Terence Riley noted that the early tastemakers at MoMA understood their job was to separate “the wheat from the chaff.” Few people rose to that challenge with more vigor than Philip Johnson, the young head of the Department of Architecture and Design. Alfred Barr’s insistence on including Architecture and Design as a fully functioning department within MoMA was a radical curatorial departure, which seems only obvious today.

Philip Johnson, Alfred H. Barr, Jr. and Henry-Russell Hitchcock codified their observations about modern architecture in the 1932 landmark Museum of Modern Art show "The International Style: Architecture Since 1922." The show was profoundly influential and is seen as the introduction of modern architecture and architects Le Corbusier, Gropius, and Mies van der Rohe to the American public. The exhibition was also notable for a controversy: architect Frank Lloyd Wright withdrew his entries in pique that he was not more prominently featured.

As critic Pater Blake has stated, the importance of this show in shaping American architecture in the century "cannot be overstated." In the book accompanying the show, coauthored with Hitchcock, Johnson argued that the new modern style maintained three formal principles: 1. an emphasis on architectural volume over mass (planes rather than solidity) 2. a rejection of symmetry and 3. rejection of applied decoration.
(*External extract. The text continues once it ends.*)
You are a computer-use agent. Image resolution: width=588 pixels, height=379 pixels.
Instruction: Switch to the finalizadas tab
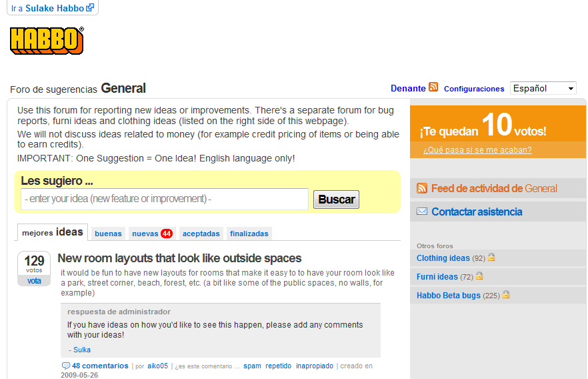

The definition of the movement as a "style" with distinct formal characteristics has been seen by some critics as downplaying the social and political bent that many of the European practitioners shared. Mock expands on this premise in BUILT IN USA, as well as showcasing the best examples of the Americanized International Style Residential Architecture built before 1944.